■ Goal of the exercise
Write out all of the entries below word for word.

[[ Input data, beginning ]]

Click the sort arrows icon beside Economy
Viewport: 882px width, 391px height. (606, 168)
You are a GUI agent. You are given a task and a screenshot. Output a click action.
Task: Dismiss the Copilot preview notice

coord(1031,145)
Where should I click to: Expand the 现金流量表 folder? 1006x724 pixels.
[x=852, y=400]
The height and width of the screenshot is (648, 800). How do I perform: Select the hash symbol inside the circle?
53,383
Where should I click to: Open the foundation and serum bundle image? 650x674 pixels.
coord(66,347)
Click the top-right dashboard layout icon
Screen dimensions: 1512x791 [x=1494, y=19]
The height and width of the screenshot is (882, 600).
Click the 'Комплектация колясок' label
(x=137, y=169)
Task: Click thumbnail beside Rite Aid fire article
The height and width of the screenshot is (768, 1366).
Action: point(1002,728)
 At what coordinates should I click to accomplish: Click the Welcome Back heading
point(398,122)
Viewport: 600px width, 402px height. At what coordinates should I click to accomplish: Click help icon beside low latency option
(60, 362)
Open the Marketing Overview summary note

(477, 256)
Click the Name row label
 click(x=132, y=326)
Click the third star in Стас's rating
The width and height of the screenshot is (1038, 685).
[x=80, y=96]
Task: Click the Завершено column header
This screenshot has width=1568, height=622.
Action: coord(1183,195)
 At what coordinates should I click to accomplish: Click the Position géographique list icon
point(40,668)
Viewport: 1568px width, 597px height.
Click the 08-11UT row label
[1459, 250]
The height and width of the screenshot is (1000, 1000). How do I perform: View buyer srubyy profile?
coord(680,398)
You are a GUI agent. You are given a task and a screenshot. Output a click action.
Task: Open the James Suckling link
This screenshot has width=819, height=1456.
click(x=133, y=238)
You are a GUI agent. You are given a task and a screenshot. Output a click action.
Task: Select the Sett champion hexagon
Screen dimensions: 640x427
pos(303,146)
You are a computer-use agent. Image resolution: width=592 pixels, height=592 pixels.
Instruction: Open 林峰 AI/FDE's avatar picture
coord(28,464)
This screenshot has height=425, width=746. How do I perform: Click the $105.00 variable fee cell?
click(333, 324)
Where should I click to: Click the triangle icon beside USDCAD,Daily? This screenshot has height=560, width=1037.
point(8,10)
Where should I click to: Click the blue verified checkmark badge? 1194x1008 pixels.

[[ Input data, end ]]

■ Result for this exercise
Click the sort arrows icon beside Economy
Viewport: 882px width, 391px height. (606, 168)
You are a GUI agent. You are given a task and a screenshot. Output a click action.
Task: Dismiss the Copilot preview notice

coord(1031,145)
Where should I click to: Expand the 现金流量表 folder? 1006x724 pixels.
[x=852, y=400]
The height and width of the screenshot is (648, 800). How do I perform: Select the hash symbol inside the circle?
53,383
Where should I click to: Open the foundation and serum bundle image? 650x674 pixels.
coord(66,347)
Click the top-right dashboard layout icon
Screen dimensions: 1512x791 [x=1494, y=19]
The height and width of the screenshot is (882, 600).
Click the 'Комплектация колясок' label
(x=137, y=169)
Task: Click thumbnail beside Rite Aid fire article
The height and width of the screenshot is (768, 1366).
Action: point(1002,728)
 At what coordinates should I click to accomplish: Click the Welcome Back heading
point(398,122)
Viewport: 600px width, 402px height. At what coordinates should I click to accomplish: Click help icon beside low latency option
(60, 362)
Open the Marketing Overview summary note

(477, 256)
Click the Name row label
 click(x=132, y=326)
Click the third star in Стас's rating
The width and height of the screenshot is (1038, 685).
[x=80, y=96]
Task: Click the Завершено column header
This screenshot has width=1568, height=622.
Action: coord(1183,195)
 At what coordinates should I click to accomplish: Click the Position géographique list icon
point(40,668)
Viewport: 1568px width, 597px height.
Click the 08-11UT row label
[1459, 250]
The height and width of the screenshot is (1000, 1000). How do I perform: View buyer srubyy profile?
coord(680,398)
You are a GUI agent. You are given a task and a screenshot. Output a click action.
Task: Open the James Suckling link
This screenshot has width=819, height=1456.
click(x=133, y=238)
You are a GUI agent. You are given a task and a screenshot. Output a click action.
Task: Select the Sett champion hexagon
Screen dimensions: 640x427
pos(303,146)
You are a computer-use agent. Image resolution: width=592 pixels, height=592 pixels.
Instruction: Open 林峰 AI/FDE's avatar picture
coord(28,464)
This screenshot has height=425, width=746. How do I perform: Click the $105.00 variable fee cell?
click(333, 324)
Where should I click to: Click the triangle icon beside USDCAD,Daily? This screenshot has height=560, width=1037.
point(8,10)
Where should I click to: Click the blue verified checkmark badge? 1194x1008 pixels.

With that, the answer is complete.